[Saved data entries]
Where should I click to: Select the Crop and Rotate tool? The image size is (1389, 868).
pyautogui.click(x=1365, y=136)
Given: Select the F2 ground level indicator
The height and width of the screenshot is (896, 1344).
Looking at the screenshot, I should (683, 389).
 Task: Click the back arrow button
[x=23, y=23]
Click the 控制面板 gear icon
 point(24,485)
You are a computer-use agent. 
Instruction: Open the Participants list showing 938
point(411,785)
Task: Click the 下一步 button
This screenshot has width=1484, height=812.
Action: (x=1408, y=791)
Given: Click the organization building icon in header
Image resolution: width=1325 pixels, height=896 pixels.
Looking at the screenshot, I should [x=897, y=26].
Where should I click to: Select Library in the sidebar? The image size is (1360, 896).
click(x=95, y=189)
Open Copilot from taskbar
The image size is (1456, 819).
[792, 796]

• [EXERCISE DETAILS]:
Please repeat, exactly and only, the lines from the one containing "Task: Click the 下一步 button" through the last line of the records, both included.

• [COMPLETED EXERCISE]:
Task: Click the 下一步 button
This screenshot has width=1484, height=812.
Action: (x=1408, y=791)
Given: Click the organization building icon in header
Image resolution: width=1325 pixels, height=896 pixels.
Looking at the screenshot, I should [x=897, y=26].
Where should I click to: Select Library in the sidebar? The image size is (1360, 896).
click(x=95, y=189)
Open Copilot from taskbar
The image size is (1456, 819).
[792, 796]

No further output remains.